What Is Best To
Eat In January
Unless you can get your hands on forced rhubarb, U.K.-grown fruit is hard to find in January. Citrus fruit is in season, however. Of course, we don't grow oranges in the U.K. so they are imported but this is the time to eat them at their best. Bring on the clementines, satsumas, Seville and blood oranges. Eat them as they are. As soon as Seville oranges appear in the shops it is time to get marmalade making.
Given the proliferation of Brussel sprouts over the festive season it's no surprise that cabbages are in season in the winter months. If you've had enough of sprouts look for kale, red cabbage and savoy cabbage. Kale can be baked to make very moreish chips. I think red cabbage is far nicer than its white counterpart. Slice it thinly and use it in a winter coleslaw or cook it with port and spices for a fragrant side dish.

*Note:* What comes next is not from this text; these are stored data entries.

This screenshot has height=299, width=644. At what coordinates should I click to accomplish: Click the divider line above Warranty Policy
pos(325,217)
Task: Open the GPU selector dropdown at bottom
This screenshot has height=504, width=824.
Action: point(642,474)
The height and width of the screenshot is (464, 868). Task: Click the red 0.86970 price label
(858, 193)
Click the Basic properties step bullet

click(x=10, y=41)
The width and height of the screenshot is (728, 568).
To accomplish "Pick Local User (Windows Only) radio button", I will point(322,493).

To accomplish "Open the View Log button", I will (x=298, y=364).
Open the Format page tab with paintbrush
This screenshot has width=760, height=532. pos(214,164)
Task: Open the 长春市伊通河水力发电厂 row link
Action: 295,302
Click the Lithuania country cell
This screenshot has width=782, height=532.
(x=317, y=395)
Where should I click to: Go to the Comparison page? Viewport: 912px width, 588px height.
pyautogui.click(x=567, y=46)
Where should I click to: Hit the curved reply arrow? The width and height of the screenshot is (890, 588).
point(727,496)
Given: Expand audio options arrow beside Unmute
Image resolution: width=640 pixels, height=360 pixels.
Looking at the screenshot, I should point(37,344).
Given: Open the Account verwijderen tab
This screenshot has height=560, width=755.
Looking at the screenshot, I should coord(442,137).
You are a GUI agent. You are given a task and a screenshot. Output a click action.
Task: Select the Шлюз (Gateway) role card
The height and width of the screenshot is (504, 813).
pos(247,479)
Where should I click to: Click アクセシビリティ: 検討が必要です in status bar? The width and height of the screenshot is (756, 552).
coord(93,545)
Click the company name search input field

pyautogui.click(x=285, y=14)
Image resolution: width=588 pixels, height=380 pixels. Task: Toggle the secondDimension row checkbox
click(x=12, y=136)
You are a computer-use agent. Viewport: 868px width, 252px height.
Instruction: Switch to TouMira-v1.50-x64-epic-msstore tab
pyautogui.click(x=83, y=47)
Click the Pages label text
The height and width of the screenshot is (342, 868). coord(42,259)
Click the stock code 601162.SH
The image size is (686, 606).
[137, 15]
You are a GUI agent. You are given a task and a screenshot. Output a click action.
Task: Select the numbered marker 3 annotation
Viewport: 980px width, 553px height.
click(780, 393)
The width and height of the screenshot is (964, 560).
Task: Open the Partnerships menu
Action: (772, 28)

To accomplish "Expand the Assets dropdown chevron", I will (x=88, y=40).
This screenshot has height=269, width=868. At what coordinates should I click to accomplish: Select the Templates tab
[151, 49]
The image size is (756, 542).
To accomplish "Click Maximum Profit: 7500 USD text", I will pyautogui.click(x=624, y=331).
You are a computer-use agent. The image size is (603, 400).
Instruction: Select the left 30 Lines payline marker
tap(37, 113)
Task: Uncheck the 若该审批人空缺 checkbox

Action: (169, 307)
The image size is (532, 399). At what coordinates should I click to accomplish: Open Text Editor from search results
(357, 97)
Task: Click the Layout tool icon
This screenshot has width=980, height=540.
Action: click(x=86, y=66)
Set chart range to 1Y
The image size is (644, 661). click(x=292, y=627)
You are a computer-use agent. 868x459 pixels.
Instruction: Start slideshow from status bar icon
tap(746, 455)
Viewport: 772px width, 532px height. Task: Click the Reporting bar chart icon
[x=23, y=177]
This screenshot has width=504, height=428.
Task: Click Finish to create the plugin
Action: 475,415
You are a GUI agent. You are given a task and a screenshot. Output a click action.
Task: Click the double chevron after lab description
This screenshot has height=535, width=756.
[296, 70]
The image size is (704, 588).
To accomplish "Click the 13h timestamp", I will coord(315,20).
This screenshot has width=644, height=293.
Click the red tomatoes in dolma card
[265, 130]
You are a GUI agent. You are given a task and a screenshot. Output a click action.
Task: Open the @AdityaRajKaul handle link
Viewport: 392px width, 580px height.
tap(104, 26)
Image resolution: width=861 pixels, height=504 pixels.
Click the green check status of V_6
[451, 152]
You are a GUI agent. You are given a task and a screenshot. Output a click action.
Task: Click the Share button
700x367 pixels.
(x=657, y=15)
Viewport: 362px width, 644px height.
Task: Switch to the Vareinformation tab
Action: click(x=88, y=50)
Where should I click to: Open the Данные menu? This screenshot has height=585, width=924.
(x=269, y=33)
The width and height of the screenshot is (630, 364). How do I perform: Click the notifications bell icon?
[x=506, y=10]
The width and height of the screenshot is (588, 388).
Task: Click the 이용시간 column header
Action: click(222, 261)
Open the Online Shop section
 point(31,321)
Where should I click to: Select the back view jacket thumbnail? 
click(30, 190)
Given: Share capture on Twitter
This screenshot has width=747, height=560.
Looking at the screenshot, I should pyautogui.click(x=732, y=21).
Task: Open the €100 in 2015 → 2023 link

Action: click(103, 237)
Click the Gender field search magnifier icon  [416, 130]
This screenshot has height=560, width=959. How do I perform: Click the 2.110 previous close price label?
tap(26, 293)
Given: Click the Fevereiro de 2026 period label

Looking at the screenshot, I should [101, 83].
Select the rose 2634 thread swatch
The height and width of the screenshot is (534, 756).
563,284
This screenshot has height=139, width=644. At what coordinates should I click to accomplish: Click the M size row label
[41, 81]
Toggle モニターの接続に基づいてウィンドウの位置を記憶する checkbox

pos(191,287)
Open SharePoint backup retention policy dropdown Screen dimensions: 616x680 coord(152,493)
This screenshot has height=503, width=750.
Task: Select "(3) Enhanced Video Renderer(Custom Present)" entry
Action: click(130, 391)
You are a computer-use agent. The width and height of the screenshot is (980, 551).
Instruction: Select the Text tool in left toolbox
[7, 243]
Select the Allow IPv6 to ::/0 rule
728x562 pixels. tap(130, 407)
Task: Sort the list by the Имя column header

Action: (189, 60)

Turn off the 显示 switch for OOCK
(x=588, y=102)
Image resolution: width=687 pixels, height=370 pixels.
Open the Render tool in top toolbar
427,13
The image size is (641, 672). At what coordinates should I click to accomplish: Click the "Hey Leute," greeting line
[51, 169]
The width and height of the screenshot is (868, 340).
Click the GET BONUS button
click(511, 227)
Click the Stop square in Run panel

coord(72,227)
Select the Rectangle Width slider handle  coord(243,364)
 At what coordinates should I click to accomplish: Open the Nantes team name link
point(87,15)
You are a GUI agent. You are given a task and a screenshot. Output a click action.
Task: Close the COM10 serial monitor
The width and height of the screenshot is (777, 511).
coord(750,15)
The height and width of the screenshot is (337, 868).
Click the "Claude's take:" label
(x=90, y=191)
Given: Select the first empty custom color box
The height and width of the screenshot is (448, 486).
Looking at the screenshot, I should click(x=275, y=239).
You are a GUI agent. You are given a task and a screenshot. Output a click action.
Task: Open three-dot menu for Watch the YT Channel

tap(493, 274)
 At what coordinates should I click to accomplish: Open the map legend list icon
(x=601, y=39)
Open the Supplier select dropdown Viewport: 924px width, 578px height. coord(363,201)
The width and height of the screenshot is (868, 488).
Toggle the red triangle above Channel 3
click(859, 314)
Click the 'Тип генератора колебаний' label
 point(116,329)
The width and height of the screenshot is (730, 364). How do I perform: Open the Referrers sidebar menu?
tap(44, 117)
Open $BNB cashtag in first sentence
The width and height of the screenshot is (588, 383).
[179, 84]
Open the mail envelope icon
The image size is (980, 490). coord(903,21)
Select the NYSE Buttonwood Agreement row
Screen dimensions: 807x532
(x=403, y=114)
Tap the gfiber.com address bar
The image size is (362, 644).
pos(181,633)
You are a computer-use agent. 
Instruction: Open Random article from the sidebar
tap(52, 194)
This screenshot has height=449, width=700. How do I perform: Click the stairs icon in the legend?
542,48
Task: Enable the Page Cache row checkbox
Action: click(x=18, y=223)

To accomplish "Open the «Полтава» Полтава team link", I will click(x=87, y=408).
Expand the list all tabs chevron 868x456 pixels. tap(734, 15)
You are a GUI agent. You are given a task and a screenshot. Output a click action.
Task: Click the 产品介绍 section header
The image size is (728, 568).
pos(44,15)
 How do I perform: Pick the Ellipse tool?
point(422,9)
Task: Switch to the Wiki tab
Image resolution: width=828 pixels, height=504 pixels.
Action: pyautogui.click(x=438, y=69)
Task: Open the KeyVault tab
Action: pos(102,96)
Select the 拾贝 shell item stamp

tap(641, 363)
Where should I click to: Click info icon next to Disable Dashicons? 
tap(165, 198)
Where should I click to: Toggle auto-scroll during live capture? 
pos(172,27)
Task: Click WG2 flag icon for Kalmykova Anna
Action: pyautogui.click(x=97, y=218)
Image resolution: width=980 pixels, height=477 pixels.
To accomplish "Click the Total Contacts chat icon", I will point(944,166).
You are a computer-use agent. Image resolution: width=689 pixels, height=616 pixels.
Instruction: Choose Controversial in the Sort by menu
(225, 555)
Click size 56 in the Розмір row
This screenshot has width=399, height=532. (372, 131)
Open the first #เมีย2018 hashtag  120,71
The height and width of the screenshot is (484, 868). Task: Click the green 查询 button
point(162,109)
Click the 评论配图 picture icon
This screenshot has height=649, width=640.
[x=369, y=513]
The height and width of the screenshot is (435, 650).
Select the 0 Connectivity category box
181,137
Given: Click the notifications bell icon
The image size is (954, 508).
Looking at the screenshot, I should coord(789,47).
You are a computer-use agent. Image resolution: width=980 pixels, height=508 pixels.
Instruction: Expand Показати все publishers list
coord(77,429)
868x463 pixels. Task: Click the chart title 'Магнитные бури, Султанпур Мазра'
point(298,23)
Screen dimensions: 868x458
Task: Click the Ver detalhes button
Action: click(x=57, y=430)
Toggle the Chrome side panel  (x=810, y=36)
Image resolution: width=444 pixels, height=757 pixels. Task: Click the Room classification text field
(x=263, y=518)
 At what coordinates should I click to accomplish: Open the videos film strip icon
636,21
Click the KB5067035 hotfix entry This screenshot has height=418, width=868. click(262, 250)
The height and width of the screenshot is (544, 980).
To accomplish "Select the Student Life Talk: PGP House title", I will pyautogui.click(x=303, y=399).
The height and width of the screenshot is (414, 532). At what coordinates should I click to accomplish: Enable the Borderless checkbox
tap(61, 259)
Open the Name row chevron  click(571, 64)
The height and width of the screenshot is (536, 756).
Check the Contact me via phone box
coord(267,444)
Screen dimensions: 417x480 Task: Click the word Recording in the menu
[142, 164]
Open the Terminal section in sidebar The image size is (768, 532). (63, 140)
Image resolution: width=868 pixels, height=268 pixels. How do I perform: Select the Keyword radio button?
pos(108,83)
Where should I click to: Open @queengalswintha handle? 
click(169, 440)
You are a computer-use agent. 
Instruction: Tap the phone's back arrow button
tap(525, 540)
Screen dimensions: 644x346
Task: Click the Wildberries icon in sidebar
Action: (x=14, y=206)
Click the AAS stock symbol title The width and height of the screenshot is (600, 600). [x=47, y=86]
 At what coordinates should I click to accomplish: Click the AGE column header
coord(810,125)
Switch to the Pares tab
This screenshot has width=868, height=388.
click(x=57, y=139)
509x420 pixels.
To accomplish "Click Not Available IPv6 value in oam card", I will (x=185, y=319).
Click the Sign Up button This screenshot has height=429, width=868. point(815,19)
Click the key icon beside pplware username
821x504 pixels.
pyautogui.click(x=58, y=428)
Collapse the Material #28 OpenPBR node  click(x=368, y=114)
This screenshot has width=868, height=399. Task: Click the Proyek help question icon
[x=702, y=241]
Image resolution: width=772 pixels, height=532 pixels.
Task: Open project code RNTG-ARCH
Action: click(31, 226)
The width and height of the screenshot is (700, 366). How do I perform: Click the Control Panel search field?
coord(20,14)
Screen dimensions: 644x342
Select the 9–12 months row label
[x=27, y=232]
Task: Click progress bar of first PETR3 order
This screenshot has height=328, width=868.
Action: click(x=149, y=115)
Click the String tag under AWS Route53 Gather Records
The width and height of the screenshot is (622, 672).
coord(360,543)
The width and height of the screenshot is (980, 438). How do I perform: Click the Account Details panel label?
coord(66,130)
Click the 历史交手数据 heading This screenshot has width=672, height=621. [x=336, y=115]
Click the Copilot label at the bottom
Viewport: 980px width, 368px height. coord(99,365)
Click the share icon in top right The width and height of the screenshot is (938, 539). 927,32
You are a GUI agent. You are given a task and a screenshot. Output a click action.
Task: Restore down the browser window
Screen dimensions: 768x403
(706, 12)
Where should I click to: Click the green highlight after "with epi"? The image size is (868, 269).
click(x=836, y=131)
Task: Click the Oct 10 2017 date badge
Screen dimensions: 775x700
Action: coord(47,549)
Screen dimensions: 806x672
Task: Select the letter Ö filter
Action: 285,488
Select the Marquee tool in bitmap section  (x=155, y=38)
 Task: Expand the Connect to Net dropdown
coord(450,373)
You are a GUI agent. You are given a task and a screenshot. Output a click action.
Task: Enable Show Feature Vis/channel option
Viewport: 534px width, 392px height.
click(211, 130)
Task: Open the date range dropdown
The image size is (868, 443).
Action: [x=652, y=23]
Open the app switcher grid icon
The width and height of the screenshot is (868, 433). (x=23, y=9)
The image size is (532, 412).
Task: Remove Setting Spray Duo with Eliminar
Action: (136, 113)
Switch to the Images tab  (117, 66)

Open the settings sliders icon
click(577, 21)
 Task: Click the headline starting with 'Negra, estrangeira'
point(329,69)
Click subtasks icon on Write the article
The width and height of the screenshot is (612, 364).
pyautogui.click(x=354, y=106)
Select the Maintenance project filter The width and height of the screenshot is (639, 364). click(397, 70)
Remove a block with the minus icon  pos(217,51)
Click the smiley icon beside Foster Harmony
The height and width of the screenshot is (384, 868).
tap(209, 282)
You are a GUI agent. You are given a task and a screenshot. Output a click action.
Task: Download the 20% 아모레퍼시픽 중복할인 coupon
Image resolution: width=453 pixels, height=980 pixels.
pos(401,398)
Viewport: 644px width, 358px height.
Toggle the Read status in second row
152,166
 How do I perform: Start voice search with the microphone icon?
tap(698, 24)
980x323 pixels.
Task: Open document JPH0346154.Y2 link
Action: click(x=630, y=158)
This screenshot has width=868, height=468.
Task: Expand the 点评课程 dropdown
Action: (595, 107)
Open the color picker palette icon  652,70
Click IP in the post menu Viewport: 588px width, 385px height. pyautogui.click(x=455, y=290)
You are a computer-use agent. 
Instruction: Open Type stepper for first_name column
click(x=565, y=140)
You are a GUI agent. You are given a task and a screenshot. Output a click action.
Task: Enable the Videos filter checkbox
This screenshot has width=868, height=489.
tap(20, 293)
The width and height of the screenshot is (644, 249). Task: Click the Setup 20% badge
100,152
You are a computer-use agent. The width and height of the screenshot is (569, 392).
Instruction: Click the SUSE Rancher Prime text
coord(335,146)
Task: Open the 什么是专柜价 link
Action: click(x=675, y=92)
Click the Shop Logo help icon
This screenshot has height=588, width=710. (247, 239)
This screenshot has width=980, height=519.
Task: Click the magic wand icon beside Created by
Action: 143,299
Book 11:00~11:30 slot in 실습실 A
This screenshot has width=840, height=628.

Winter is when the root vegetables come into their own — as long as the ground isn't too frozen to harvest them. January is good for horseradish, parsnips, carrots, Jerusalem artichokes, salsify and swede. Grated horseradish is great in many winter dishes, like beef stew, as it gives a freshness to the dish. However, use it sparingly as it can have quite a kick. Parsnips, carrots and swedes are great additions to casseroles but are also delicious roasted in the oven.
Fish and seafood
There are many types of fish and seafood that are plentiful during the winter months; this means they are also cheaper. These include whelks, sea bass, whiting, cockles and clams along with native oysters. Whiting is abundant in the seas around the U.K. and is a good alternative to cod. Alternatively bring a bit of sunshine to the dining-room table by making paella or spaghetti vongole with the shellfish.
Meat and game
January sees rich and gamey meats continue to be in season. Be it pheasant, venison, duck or goose they are all worthy of being served up in the colder months. Just like the root vegetables, many of the meats are perfect for hearty stews, casseroles and pies or can be roasted.